--- Your goal ---
Continue the personal essay about longing for a best friend, picking up right after its final sentence.
begin Passage given
My entire life, I have longed for a best friend. As a preteen and teen, I consumed books, movies, and TV shows that depicted girls my age with BFF duos that were constantly popping over to each other’s houses, having sleepovers on the regular, and, of course, borrowing each other’s clothes and giggling uproariously over private jokes. I dreamed constantly of having such a person in my life who would know all my secrets and always have my back. That’s how it went, right?

Unfortunately, my childhood years came and went and that never happened.

I was a very shy and introverted bookworm type of kid (surprise surprise that I became a writer) and some of my earliest memories involve being terrified at a class sleepover when all of the other girls were dancing and laughing hysterically and playing pranks on each other while I sat, frozen in my borrowed sleeping bag, wishing I could take on a different personality, if just for one night.

As I got older, things didn’t improve much on the friendship front. I remained painfully shy, and, in high school, dealt with the culture shock of transferring to a public school after spending my elementary years at a private school where there were only 12 kids in my entire class. I watched other girls nonchalantly link arms in the hallway as they headed off to lunch together, while I prepared to eat my lunch behind the pillar, alone, where no one could see me (again).

For a long time, I considered my lack of a best friend a personal failure of sorts. What did it say about me that I never found one?

Once I started having kids in my early twenties, it felt like it was time to get over it. I had started my family young and most people my age were still in college or just starting their first adult jobs, so we were in two different worlds anyways. I tried to convince myself that I had my family and that’s all I needed. It’s totally normal for your best friends to be a bunch of toddlers, right?
end Passage given
begin Excerpted data
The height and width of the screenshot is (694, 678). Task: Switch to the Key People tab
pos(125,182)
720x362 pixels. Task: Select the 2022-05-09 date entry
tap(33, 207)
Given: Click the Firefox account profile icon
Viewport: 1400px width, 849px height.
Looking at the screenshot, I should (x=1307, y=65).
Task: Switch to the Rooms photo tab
end Excerpted data
--- Response to the task ---
But the truth is, I was still desperately lonely. And more than just the loneliness itself–which is exacerbated for any new mom of very young children–was the fact that I remained convinced that my lack of a best friend was directly linked to my failures as a person. It was further proof that I was not enough, that I was somehow “less than” because no one wanted to share matching necklaces with me. Or whatever the adult equivalent was.

Eventually, though, In my new life as a mother, I started easily collected “mom friends,” the moms who have come and gone from my life at different times and different seasons; the ones who are parents of children my kids have befriended; the ones who I could count on to text for missing homework or to pick up my own kid if I was running late; the ones with whom I could share an impromptu cup of coffee and conversation, because with kids, there’s always something to talk about. And although none of my mom friends necessarily turned into a ride-and-die BFF,  somewhere along the line, I realized something surprising: I did have friends — a lot of friends — and the fact that I didn’t have a person truly didn’t bother me anymore.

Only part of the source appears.